> [Recorded data]:

_ _ _

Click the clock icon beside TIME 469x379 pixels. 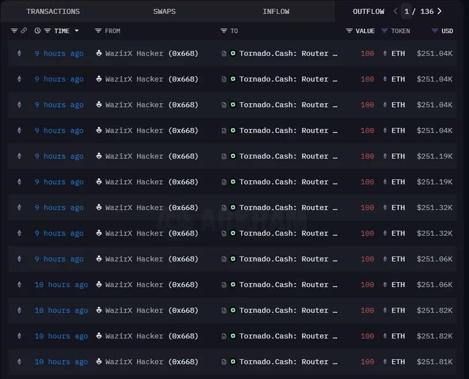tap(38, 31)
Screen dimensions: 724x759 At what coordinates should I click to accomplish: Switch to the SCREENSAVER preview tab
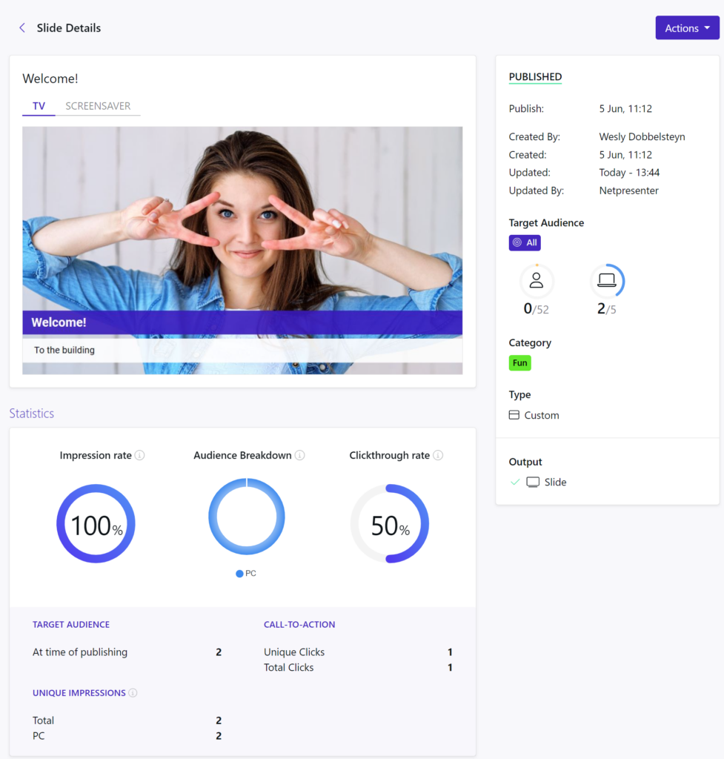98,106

_ _ _

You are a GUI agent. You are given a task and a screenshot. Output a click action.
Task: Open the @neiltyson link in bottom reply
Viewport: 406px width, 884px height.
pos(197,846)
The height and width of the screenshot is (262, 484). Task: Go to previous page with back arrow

_ _ _

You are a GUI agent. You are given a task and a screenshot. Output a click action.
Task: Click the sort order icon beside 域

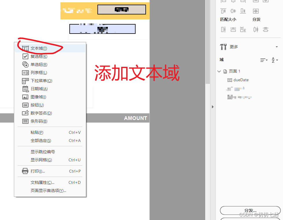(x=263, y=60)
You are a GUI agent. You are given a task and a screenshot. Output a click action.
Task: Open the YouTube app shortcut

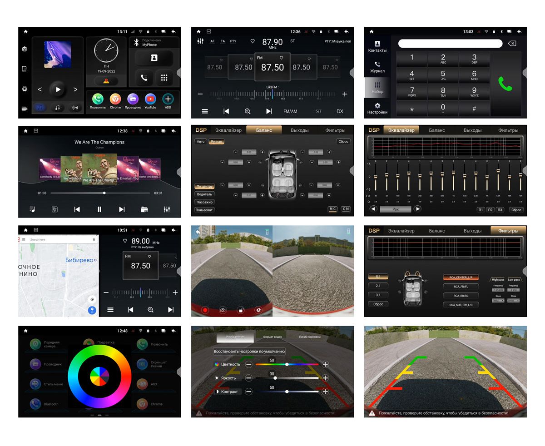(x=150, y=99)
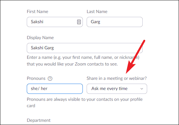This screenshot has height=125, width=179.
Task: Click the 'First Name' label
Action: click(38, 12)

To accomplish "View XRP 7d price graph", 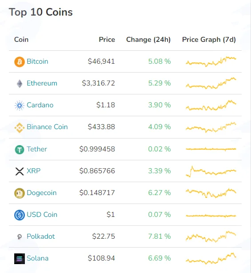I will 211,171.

_ _ _

In the listing above, find the line with "Viewport: 406px width, 884px height." and the line with "The height and"; set down exactly those two lines and every line between them, nothing more.

> [Your solution]:
Viewport: 406px width, 884px height.
pos(197,846)
The height and width of the screenshot is (262, 484). Task: Go to previous page with back arrow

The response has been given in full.